INFORMATION SHOWN

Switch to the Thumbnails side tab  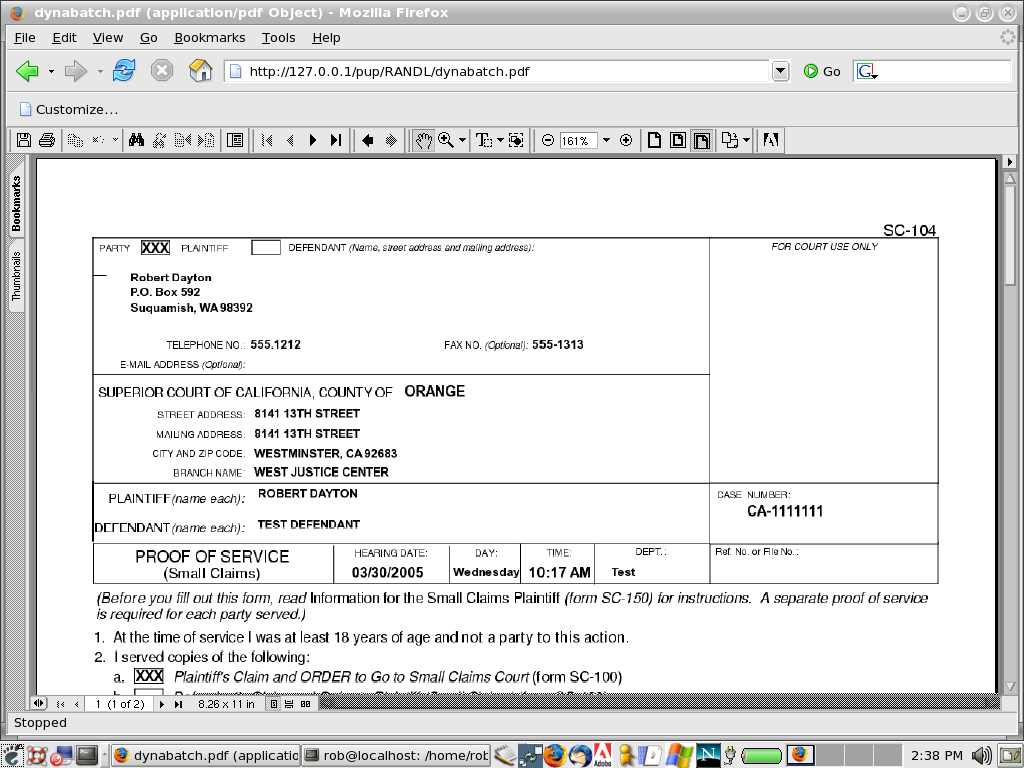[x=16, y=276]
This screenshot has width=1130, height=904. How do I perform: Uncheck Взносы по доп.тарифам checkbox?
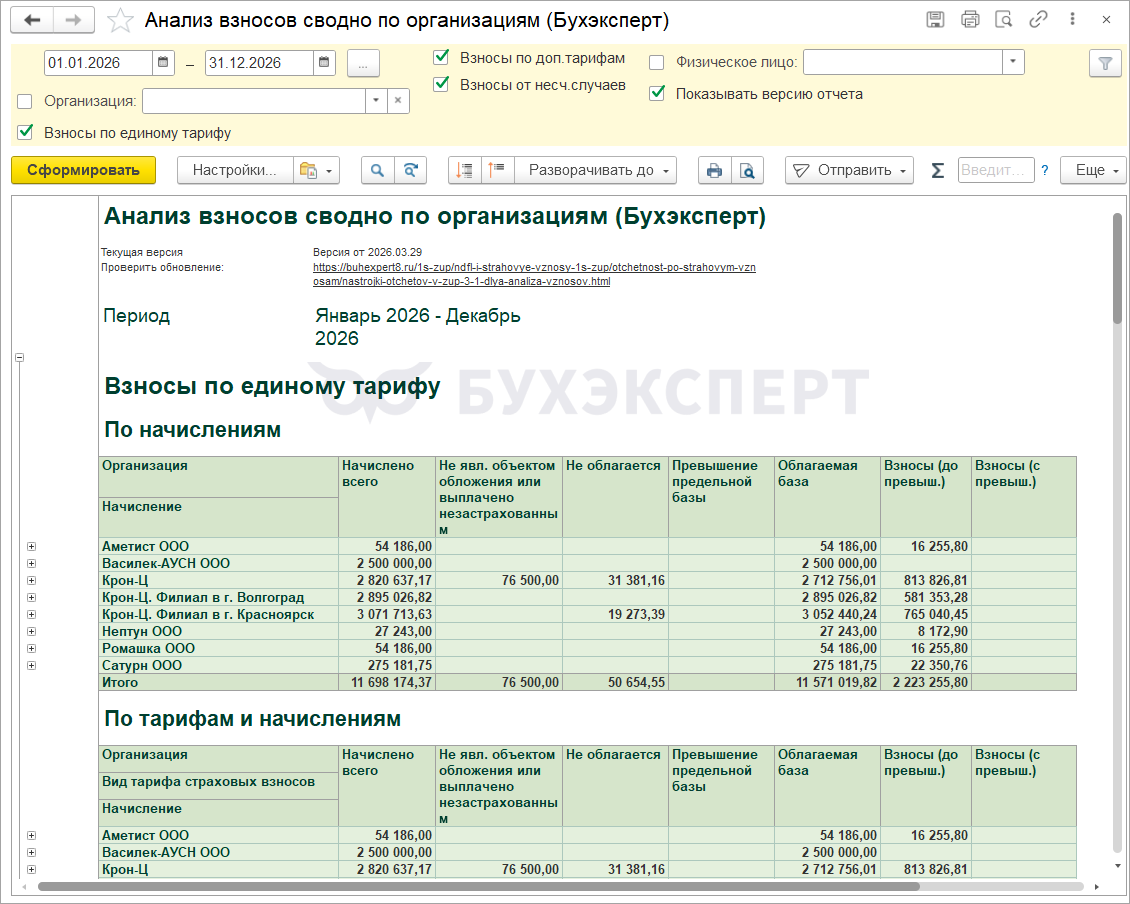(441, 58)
--
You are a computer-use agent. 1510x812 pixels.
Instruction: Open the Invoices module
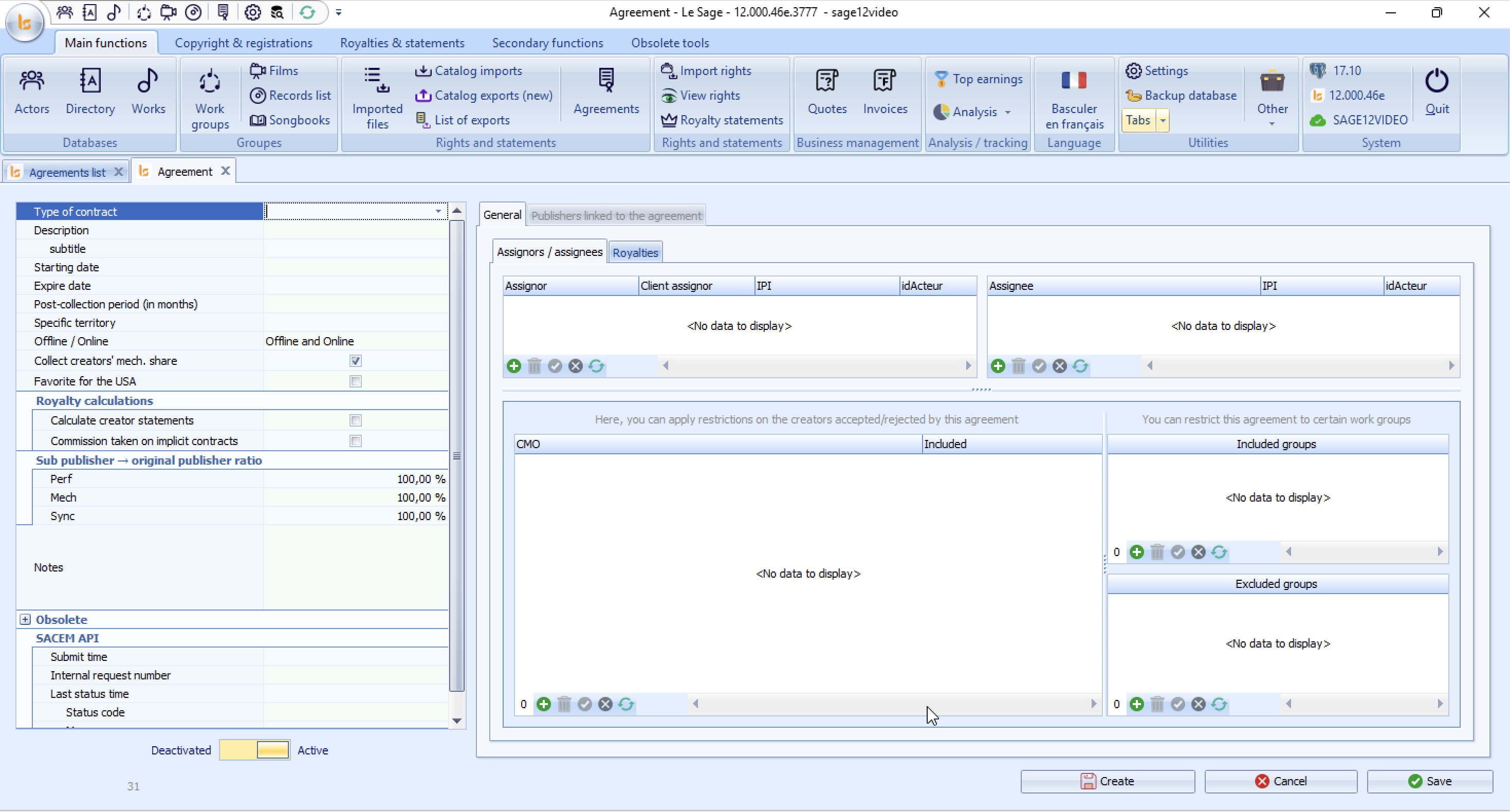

AIM OF THE EXERCISE
Using the entries above, return exactly the lines from the line with "You are a computer-use" to the line with "Instruction: Open the Invoices module", counting both of those lines.

EXPECTED OUTPUT
You are a computer-use agent. 1510x812 pixels.
Instruction: Open the Invoices module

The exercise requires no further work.